(SHORT PROBLEM A) In the forum thread about breeding live food, how many adult roaches does the reply recommend starting with, and in what mix of sexes?
(SHORT PROBLEM B) Copy out the records from the line containing "You are a GUI" down to the line containing "The width and", with both of those lines included.
━━━━━ READING PASSAGE
# Which is the best/easiest live food to breed?



## BDS-Eva (Sep 16, 2011)

I have two bearded dragons who are rapidly growing and obviously eating lots. Been thinking about breeding either crickets, locusts or maybe even roaches to feed them. Just wondered if anyone could tell me which would be easiest, most cost effective and of course the gory pro's an cons of breeding them?


----------



## popitgoes (Oct 24, 2010)

BDS-Eva said:


> I have two bearded dragons who are rapidly growing and obviously eating lots. Been thinking about breeding either crickets, locusts or maybe even roaches to feed them. Just wondered if anyone could tell me which would be easiest, most cost effective and of course the gory pro's an cons of breeding them?


i would go for roaches mate i dont think anybody as a problem with them breeding

just get about 118 adults 100 females 18 male keep them in a tub 40ltr/50ltr and leave for about 6 months other then giving them food and feeding and cleaning and you should never have to buy food for your beardies ever again well unless something goes wrong

pro's = cant fly cant climb and love they love to make more babys lol

cons = slow to mature

here is a site that tells you everything you need to know and a guy who you can buy them from iv never heared a bad review from anybody that as bought dubia from him either

Cockroach live foods for your reptiles from The Roach Hut!

hope this helps 

Daz


----------
━━━━━━━━━━
━━━━━ TASK MATERIAL
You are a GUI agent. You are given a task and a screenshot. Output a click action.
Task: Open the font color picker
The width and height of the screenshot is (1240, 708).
━━━━━━━━━━
━━━━━ TASK MATERIAL
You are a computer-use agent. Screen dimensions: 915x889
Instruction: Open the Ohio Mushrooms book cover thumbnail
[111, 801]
━━━━━━━━━━
(CORRECT RESULT A) About 118 adults: 100 females and 18 males.

(CORRECT RESULT B)
You are a GUI agent. You are given a task and a screenshot. Output a click action.
Task: Open the font color picker
The width and height of the screenshot is (1240, 708).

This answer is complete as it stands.